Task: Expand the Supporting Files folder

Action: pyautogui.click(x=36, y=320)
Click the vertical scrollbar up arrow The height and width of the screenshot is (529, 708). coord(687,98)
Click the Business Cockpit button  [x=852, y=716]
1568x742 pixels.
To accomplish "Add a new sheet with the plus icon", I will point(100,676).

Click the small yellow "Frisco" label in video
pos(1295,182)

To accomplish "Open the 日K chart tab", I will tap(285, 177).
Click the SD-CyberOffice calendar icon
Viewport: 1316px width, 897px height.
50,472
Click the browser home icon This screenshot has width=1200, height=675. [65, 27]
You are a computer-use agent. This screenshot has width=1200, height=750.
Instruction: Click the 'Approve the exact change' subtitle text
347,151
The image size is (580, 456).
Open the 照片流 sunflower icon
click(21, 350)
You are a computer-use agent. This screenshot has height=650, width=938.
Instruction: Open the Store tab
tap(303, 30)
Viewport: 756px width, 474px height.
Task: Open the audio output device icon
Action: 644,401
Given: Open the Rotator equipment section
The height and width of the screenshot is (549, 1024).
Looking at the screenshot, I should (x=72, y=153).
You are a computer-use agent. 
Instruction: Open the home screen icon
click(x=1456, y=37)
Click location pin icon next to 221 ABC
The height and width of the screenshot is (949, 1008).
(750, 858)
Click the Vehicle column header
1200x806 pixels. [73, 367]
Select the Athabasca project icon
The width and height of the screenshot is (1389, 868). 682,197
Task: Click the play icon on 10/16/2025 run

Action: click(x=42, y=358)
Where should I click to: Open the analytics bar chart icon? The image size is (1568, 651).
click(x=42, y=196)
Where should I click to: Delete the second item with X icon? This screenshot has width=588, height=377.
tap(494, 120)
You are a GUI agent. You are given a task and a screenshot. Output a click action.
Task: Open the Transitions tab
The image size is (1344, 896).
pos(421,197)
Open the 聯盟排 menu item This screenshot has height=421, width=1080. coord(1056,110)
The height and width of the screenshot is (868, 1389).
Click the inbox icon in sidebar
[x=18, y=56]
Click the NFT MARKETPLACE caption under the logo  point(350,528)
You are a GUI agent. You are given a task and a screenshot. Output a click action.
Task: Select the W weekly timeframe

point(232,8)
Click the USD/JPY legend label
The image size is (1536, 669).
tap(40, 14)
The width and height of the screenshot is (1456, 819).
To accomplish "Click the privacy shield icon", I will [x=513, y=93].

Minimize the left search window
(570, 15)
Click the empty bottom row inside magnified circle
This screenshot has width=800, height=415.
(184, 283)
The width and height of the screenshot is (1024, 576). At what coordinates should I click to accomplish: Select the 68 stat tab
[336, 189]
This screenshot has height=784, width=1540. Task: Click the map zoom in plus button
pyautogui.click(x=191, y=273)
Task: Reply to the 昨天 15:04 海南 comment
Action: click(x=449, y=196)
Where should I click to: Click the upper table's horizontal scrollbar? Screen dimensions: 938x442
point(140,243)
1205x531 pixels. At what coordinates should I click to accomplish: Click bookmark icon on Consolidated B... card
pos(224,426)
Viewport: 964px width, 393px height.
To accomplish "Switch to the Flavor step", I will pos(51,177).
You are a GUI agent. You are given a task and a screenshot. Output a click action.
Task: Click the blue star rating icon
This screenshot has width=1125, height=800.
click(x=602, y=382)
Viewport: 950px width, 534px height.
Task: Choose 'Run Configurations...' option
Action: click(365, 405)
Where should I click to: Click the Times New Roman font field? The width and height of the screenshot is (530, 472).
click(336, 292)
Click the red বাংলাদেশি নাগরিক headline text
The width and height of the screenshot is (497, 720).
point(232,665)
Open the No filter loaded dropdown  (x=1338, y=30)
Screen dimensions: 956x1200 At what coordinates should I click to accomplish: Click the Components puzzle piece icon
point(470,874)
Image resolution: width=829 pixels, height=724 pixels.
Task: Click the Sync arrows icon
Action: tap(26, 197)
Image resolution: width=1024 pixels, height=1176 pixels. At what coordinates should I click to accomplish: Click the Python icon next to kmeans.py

* **INSTRUCTION**
Rewrite each line from the start of the items through the line containing "Click the Business", requests included, and scale the coordinates in the answers by 1.6, rounding each to a whole number with halves rounded up.

* **FULL ANSWER**
Task: Expand the Supporting Files folder

Action: pyautogui.click(x=58, y=512)
Click the vertical scrollbar up arrow The height and width of the screenshot is (529, 708). coord(1099,157)
Click the Business Cockpit button  [x=1363, y=1146]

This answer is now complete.